What is considered a “wrongful death lawsuit?”
There are four key elements involved in wrongful death as defined by law. Surviving members submitting a claim or filing a lawsuit must prove each element to win a case for financial recompense. The four key elements include:
Negligence – The surviving members or their legal representatives must prove the death of their loved one was caused (in part or in whole) by the recklessness, carelessness, or negligent actions of the defending party.
Breach of Duty – To be successful in the case, it must be proved that the defendant in a wrongful death lawsuit owed a duty to the deceased victim. For example, a motorist maintains a duty to drive safely, and follow and obey every traffic law. Doctors and medical health providers have the duty to maintain a patient’s health.

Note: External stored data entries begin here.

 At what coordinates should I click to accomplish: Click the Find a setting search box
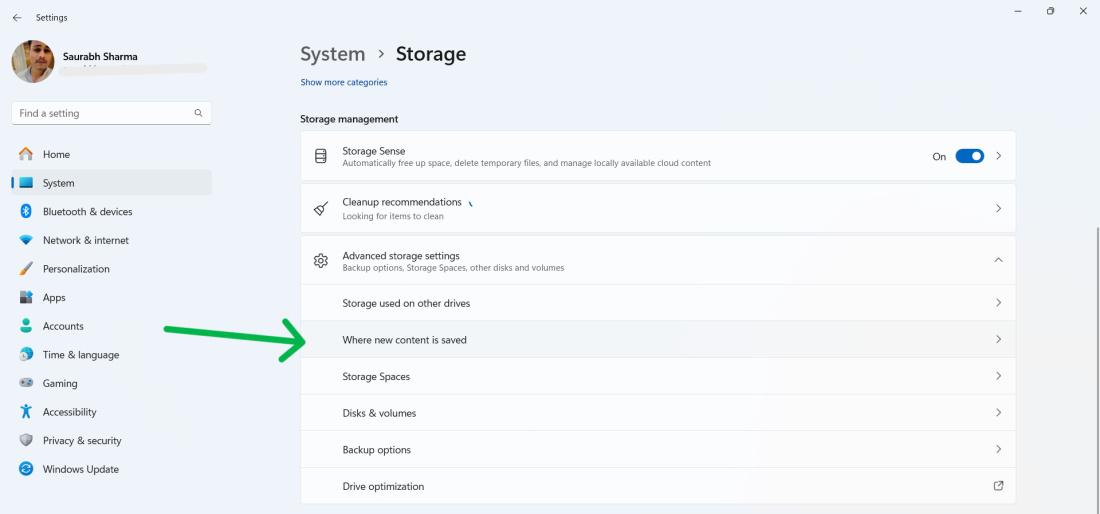point(104,113)
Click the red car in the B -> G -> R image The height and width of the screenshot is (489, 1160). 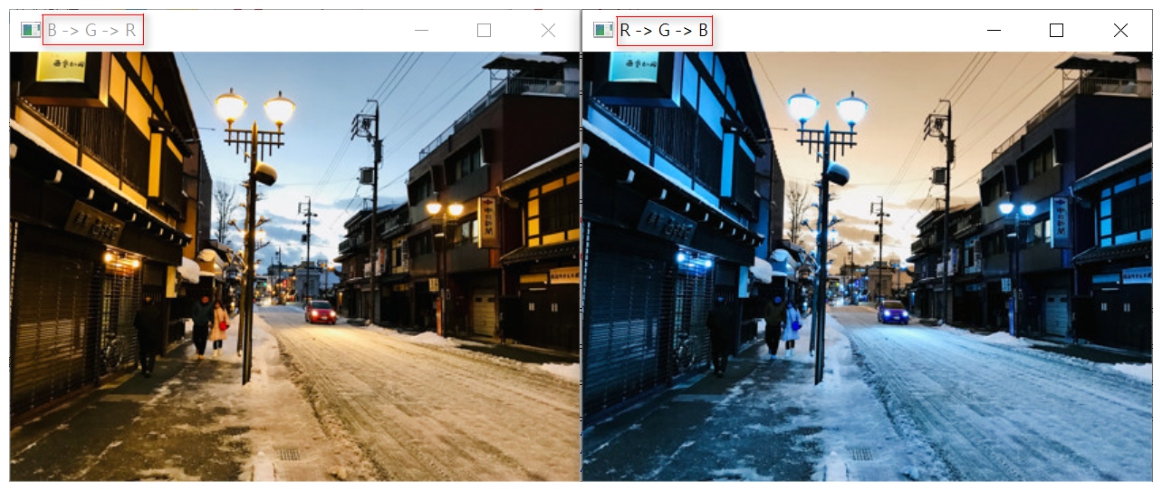(320, 312)
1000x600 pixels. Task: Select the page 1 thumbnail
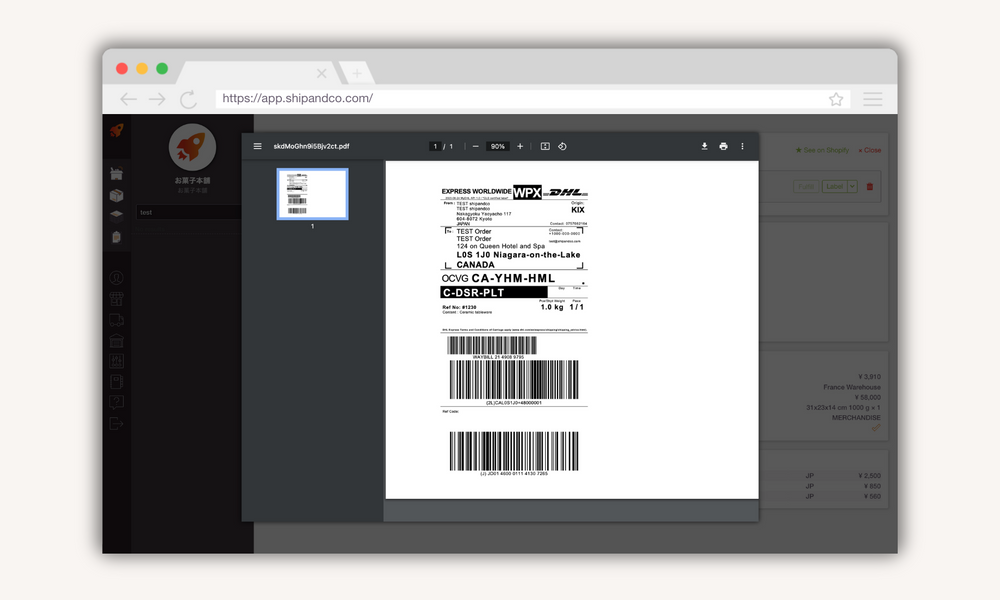pos(312,196)
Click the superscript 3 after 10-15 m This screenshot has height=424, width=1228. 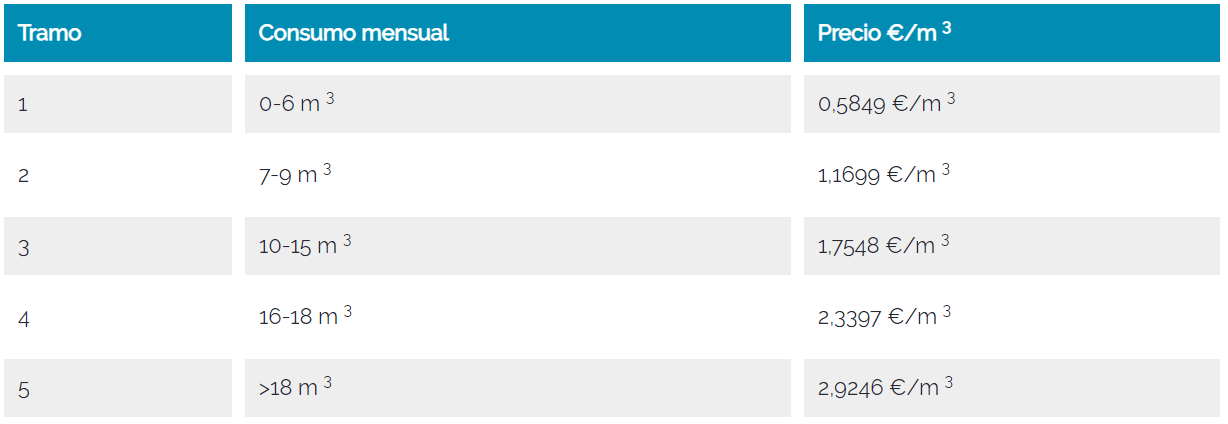coord(347,241)
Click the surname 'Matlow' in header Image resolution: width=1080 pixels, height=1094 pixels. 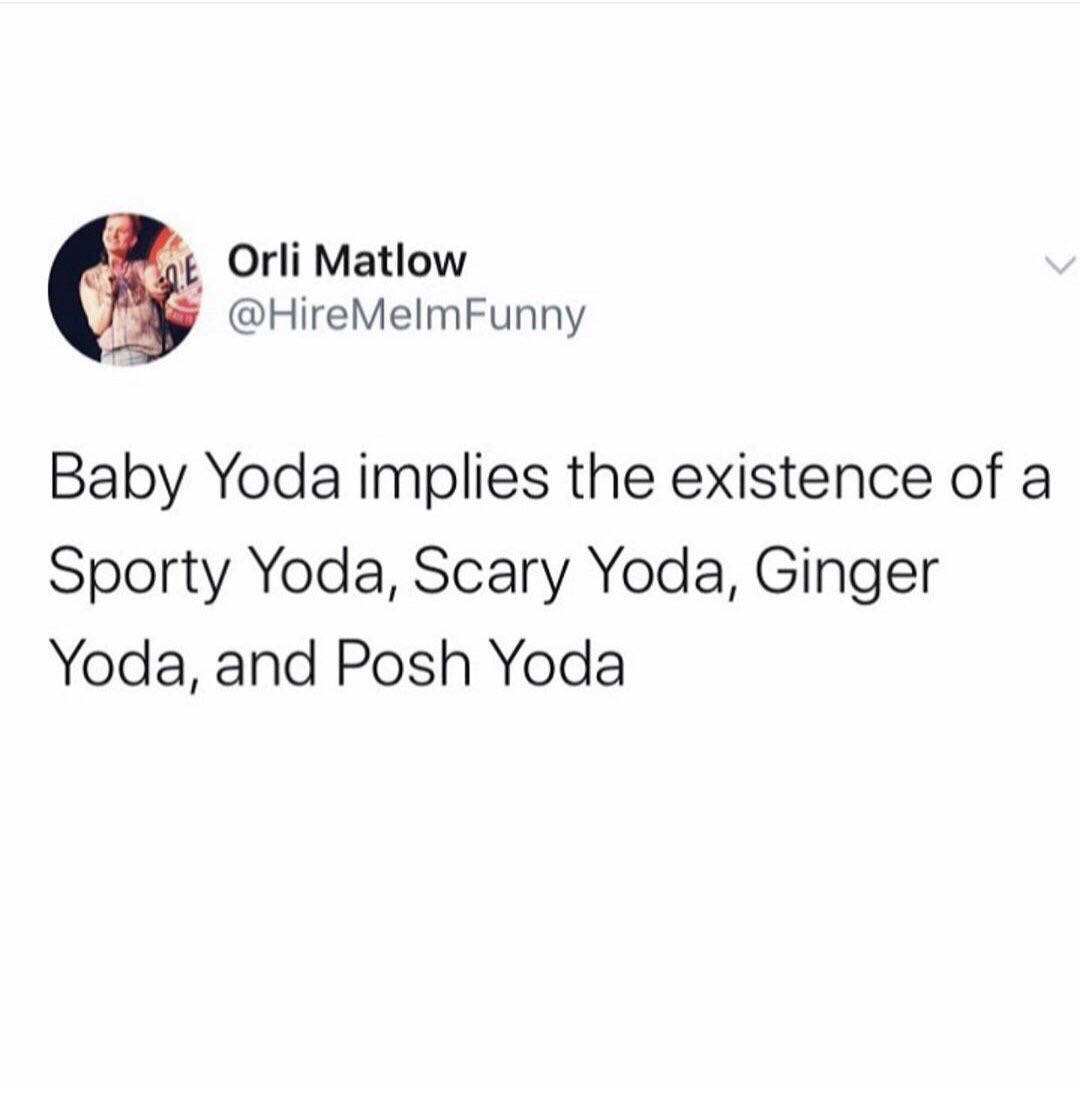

It is up to the plaintiff to establish how the defendant’s duty existed, and that the duty was breached through their negligent actions.
Causation – In addition to proving how the duty of the defendant was breached toward the deceased, the lawsuit plaintiff must also prove how the defendant’s negligence caused their loved one’s death.
Damages – The death of the victim must have generated quantifiable damages such as hospitalization, medical expenses, funeral and burial costs, loss of income and potential earnings, loss of protection, guidance and inheritance along with pain and suffering of the victim prior to death.
California law also limits the amount of time to file a lawsuit. While the general statute allows up to two years, this can be shorter in medical malpractice cases and other special circumstances.